# Compito assegnato A:
Nel brano sullo studio dell'Alzheimer, perché il segnale rilevato viene collegato alla memoria? Rispondi in una o due frasi.
# Compito assegnato B:
Ripeti parola per parola, dal brano sullo studio dell'Alzheimer, il tratto che va da "Il segnale rilevato" fino a "verso la malattia.".
# Compito assegnato C:
Rispondi a queste domande sul brano sullo studio dell'Alzheimer:
(i) Su quale rivista è stato pubblicato lo studio?
(ii) Quanti pazienti con lieve deterioramento cognitivo sono stati analizzati?
(iii) In che condizione si trovavano i partecipanti durante le sedute MEG?

# Brano di riferimento:
◇ ◇ ◇ ◇

Un team di ricercatori della Brown University (Stati Uniti) ha identificato un nuovo segnale elettrico nel cervello che potrebbe anticipare la diagnosi di Alzheimer fino a 2 anni e mezzo prima della comparsa dei sintomi.
Lo studio, pubblicato sulla rivista Imaging Neuroscience, si concentra sull’attività cerebrale a riposo, registrata con una tecnica non invasiva chiamata magnetoencefalografia (MEG).
Il segnale rilevato è legato alla banda beta, una frequenza associata ai processi di memoria, e si è dimostrato capace di distinguere i pazienti destinati a sviluppare Alzheimer da quelli che non progrediranno verso la malattia.
La ricerca ha analizzato 85 pazienti con lieve deterioramento cognitivo, monitorati per 2,5 anni. Durante le sedute MEG, i partecipanti erano a riposo con gli occhi chiusi.

◇ ◇ ◇ ◇

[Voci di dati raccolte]

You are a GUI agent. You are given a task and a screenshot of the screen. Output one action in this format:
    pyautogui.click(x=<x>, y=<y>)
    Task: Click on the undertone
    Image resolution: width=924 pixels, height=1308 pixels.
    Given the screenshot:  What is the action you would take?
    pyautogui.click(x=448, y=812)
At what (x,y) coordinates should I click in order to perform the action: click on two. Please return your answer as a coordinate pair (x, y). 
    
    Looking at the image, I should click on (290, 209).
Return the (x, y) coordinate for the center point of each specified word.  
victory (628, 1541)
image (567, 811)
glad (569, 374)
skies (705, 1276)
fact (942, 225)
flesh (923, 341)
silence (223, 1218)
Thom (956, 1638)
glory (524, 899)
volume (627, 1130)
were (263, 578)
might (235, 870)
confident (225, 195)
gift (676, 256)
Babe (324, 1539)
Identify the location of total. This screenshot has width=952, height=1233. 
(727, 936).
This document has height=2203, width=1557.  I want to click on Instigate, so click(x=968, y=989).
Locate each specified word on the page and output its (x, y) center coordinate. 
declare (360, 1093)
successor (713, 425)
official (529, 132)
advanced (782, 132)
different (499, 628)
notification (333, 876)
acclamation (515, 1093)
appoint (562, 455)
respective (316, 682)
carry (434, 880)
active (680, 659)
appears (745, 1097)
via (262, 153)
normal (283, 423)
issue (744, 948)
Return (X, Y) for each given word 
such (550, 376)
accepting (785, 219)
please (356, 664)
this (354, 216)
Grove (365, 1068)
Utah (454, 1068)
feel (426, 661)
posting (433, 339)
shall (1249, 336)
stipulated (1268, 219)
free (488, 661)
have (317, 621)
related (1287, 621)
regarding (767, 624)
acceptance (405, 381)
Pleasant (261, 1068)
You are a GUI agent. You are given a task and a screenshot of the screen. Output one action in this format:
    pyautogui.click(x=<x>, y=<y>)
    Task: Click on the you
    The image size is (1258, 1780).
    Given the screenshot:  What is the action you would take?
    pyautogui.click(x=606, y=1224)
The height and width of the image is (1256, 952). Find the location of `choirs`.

◇ ◇ ◇ ◇

# Risposta al compito A:
Il segnale è legato alla banda beta, una frequenza associata ai processi di memoria.

# Risposta al compito B:
Il segnale rilevato è legato alla banda beta, una frequenza associata ai processi di memoria, e si è dimostrato capace di distinguere i pazienti destinati a sviluppare Alzheimer da quelli che non progrediranno verso la malattia.

# Risposta al compito C:
(i) Imaging Neuroscience.
(ii) 85 pazienti.
(iii) Erano a riposo con gli occhi chiusi.